Why do clocks get Covid?

Their hands are on their faces.

Talking clock

A man is showing his apartment to his friend.

The friend sees a large copper pan on the wall.

\- And what is this?

\- Its a talking clock!

\- Really how does it work?

The man hits the pan with all his might.

A voice is heard from behind the wall:





\- IT'S TWO O'CLOCK IN THE MORNING GOD DAMN IT!

Yesterday I ate a clock

It was very time consuming...

Especially when I went back for seconds

Before the clock strikes midnight on december 31st be sure to lift your left leg

That way you will start off the new year on the right foot

For Christmas, I gave my wife an alarm clock that swears instead of beeping.

She's in for a rude awakening.

Don't forget tonight, just before midnight, to lift your left foot, and don't put it back down until after the clock strikes midnight...

So you can start 2021 on the right foot!

I was at the toilet at 11:59 p.m. yesterday, and the clock struck midnight.

I thought, Same shit. Different year.

Have you ever tried eating a clock?

It's really time-consuming, especially if you go for seconds.

What's the hardest part about eating a clock?

It's time consuming

I need a battery

I walked into Battery World and asked for a specific battery.

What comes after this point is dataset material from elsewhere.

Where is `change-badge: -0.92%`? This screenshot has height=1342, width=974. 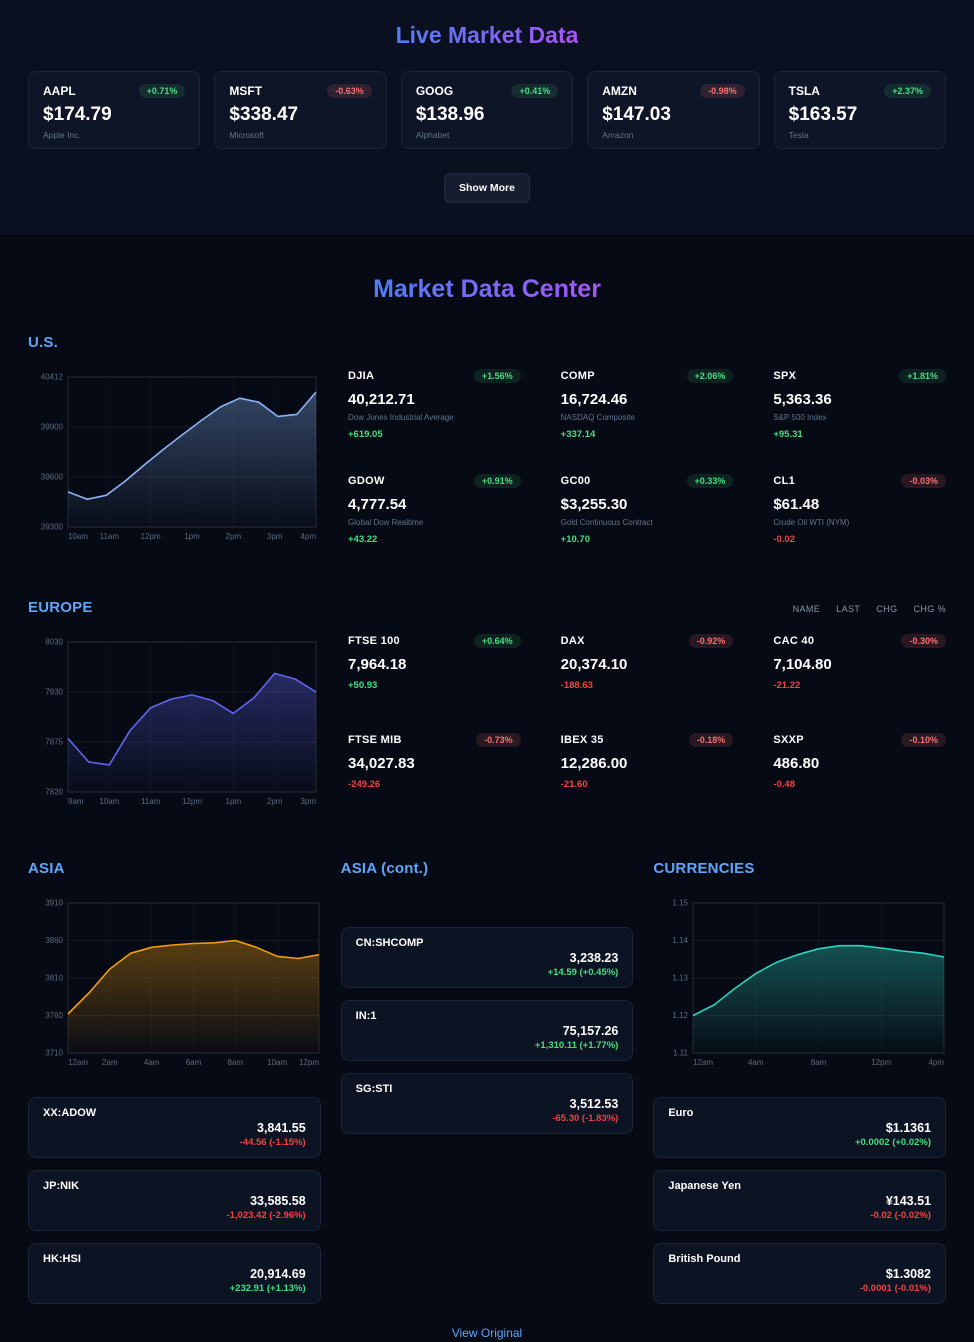 change-badge: -0.92% is located at coordinates (711, 641).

The guy said Is it for a clock?

I said I don't know, that's why I need a battery!!

Dear Humans,

You get mad at me when I work....You get mad at me when I don't work.

Sincerely,

Confused alarm clock.

Car for Sale

Paddy wanted to sell his car but was concerned he wouldn't get much for it due to the high mileage, he spoke to his friend Mickey who suggested winding the clock back, reducing the mileage, in the hope he could ask for more money.
A few days later Paddy was talking to Mickey again, 'How'd you get on sellin the car Paddy?' He asked his friend.
'I didn't sell it in the end' he said. 'Why not?' asked Mickey. 'Well I wound it back like you said, and when I'd finished sure there was only 12,000 miles on the clock, so I decided to keep it'

My dad said he ate a clock...

So I asked him how it was.

To which he replied...

"It was time consuming."

For his birthday, I got my son an alarm clock that swears at him instead of beeping.

He's in for a rude awakening.

What do you get when you pour Red Bull onto a clock?

A waste of time and energy.

My American Clock

A Russian immigrant comes to America, works hard and is able to buy for his very first home, a condominium apartment. So he throws an all night party with his friends to celebrate. One of his guests notices a hammer and a large metal pot next to one of the walls.

What is that for? he asks.

His host says That is my talking American clock.

Really?...How does it work?

I will show you.

The host takes the metal pot, places it next to the wall and bangs on it with the hammer till the next door neighbor yells: It's three o'clock in the morning you idiot!

They have clocks on airplanes now

How time flies...

Just think that there are jokes based on truth that can bring down governments, or jokes which make girl laugh. Many of the clock wristwatches jokes and puns are jokes supposed to be funny, but some can be offensive. When jokes go too far, are mean or racist, we try to silence them and it will be great if you give us feedback every time when a joke become bullying and inappropriate.

We suggest to use only working clock watchmaker piadas for adults and blagues for friends. Some of the dirty witze and dark jokes are funny, but use them with caution in real life. Try to remember funny jokes you've never heard to tell your friends and will make you laugh.